问题与任务
[1] 根据关于MySQL组复制的文本,一个组最少和最多分别需要几台master?
[2] 请将关于MySQL组复制的文本中的这句话译成中文:"Group Replication ensures that a transaction only commits after a majority of the members in a group have received it and agreed on the relative order between all transactions that were sent concurrently."

====== 选定文本

GR是个mysql插件,通过原子广播协议、乐观事务冲突检测实现了高可用的多master集群
每个master都有全量数据,client side load balance write workload或者使用ProxySQL
读事务都是本地执行的
有2种模式

  • 单主,自动选主
  • 多主,active active master

与PXC是完全的竞争产品

Requirements and Limitations

  • InnoDB engine only, rollback uncommitted changes
  • turn on binlog RBR
  • GTID enabled
  • each table MUST have a primary key或者not null unique key
  • no concurrent DDL
  • 至少3台master,至多9台,不需要slave
  • auto_increment字段通过offset把各个master隔离开,避免冲突
  • cascading foreign key not supported
  • 只是校验write set,serializable isolation NOT supported
  • 存在stale read问题,如果write/read不在一台member
  • savepoints可能有问题

Performance

http://mysqlhighavailability.com/an-overview-of-the-group-replication-performance/

80% throughput of a standalone MySQL server

Internals

GR

XCOM

eXtended COMmunications,一个Paxos系统

  • 确保消息在所有member上相同顺序分发
  • 动态成员,成员失效检测

理论基础 Database State Machine

事务的Update操作都在一个成员上执行,在Commit时把write-set以total order发送消息给每个成员;
每个成员上的certification进程检查事务冲突(first commit wins),完成最终提交或回滚

Commit时的Paxos有2个作用

  • certification,检测事务冲突
  • propagate

Group Replication ensures that a transaction only commits after a majority of the members in a group have received it
and agreed on the relative order between all transactions that were sent concurrently.

============
====== 所示信息

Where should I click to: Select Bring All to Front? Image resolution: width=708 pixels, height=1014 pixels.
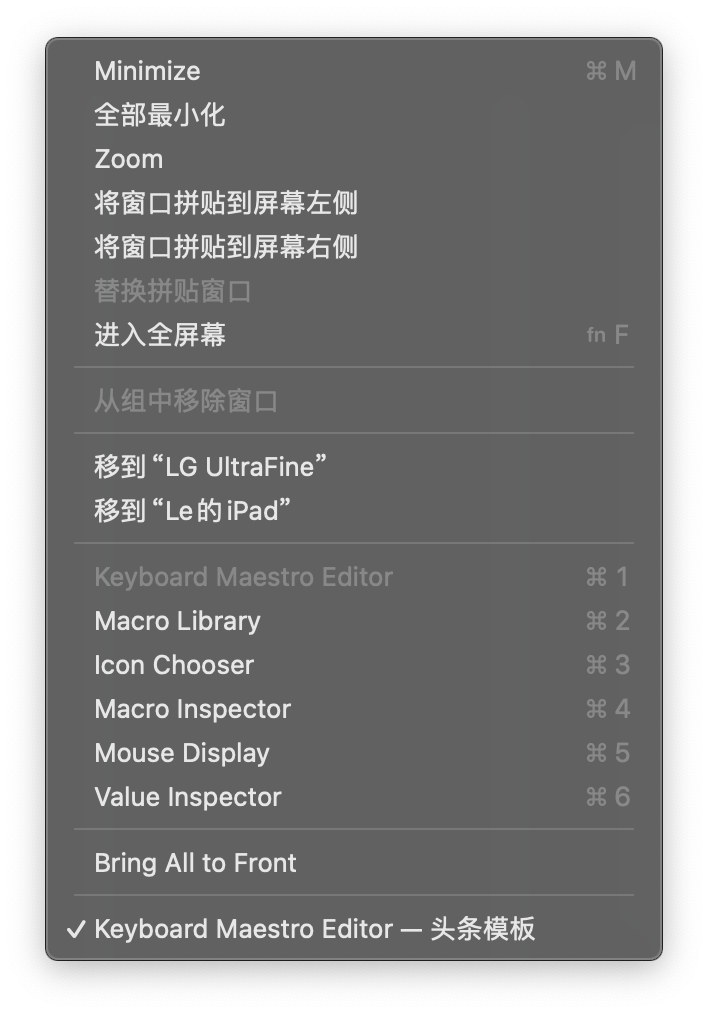coord(196,863)
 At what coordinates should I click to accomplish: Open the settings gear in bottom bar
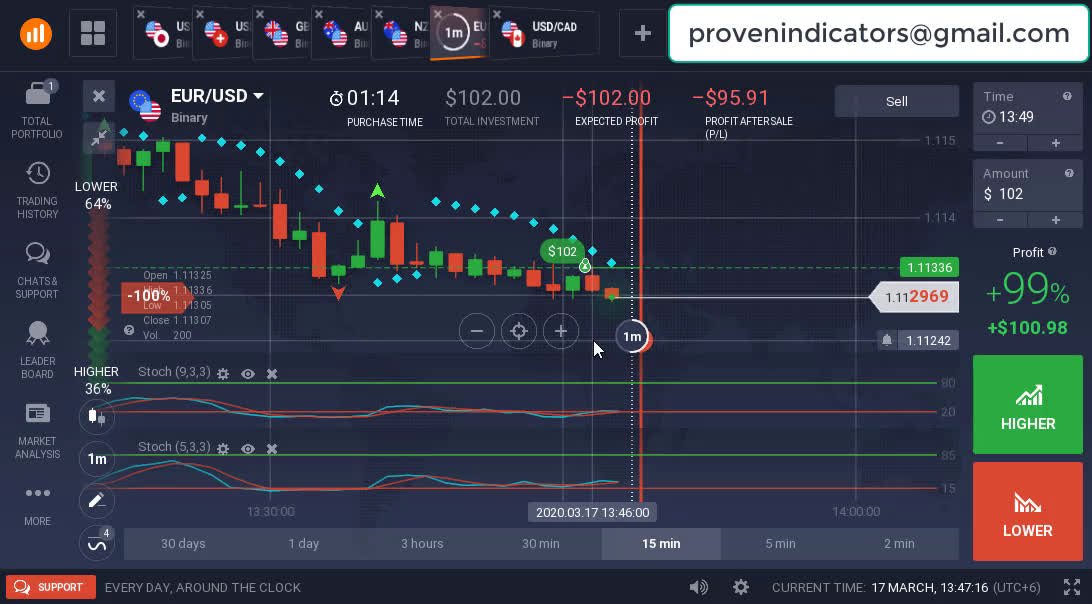[x=741, y=587]
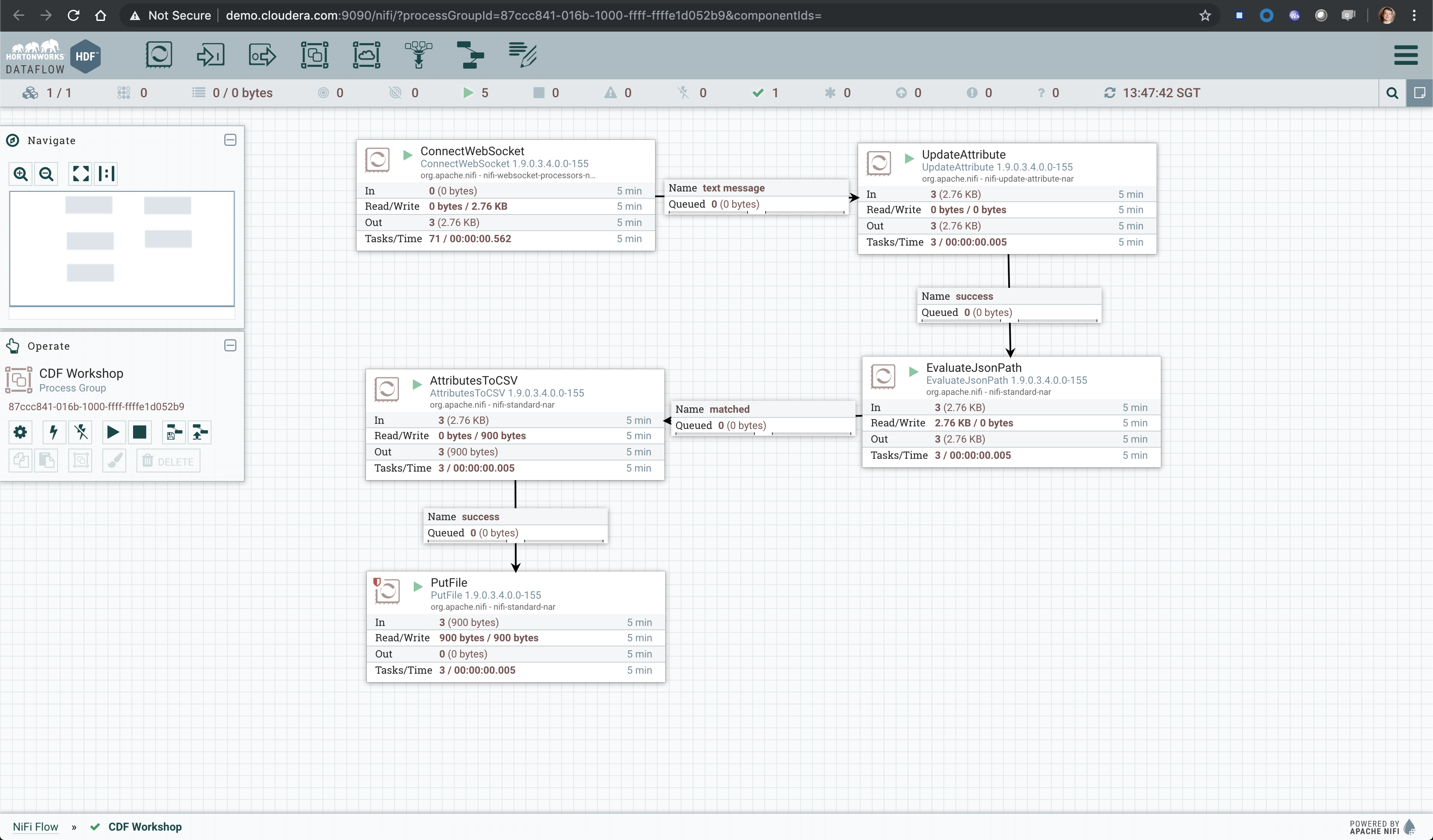Click the Template toolbar icon

click(x=470, y=55)
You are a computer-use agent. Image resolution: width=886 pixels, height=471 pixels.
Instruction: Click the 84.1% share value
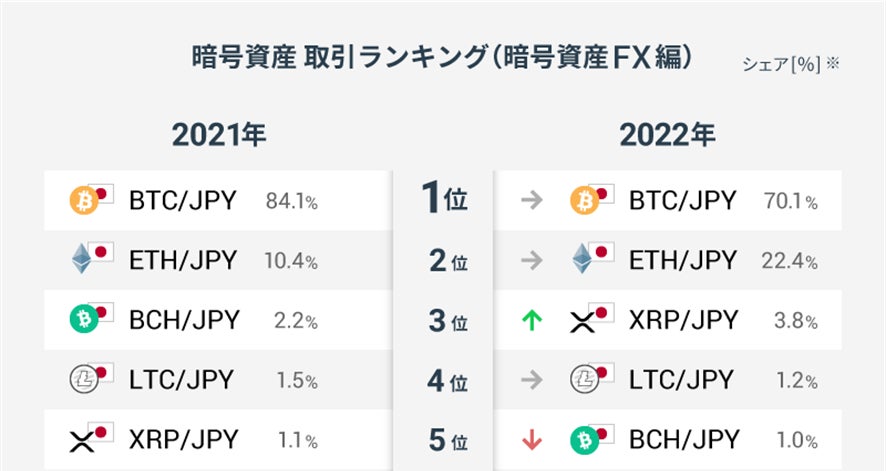click(x=292, y=202)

============

依次解答
[1] 最少3台,最多9台。

[2] 组复制确保,只有在组内多数成员都已收到某个事务,并就所有并发发送的事务之间的相对顺序达成一致之后,该事务才会提交。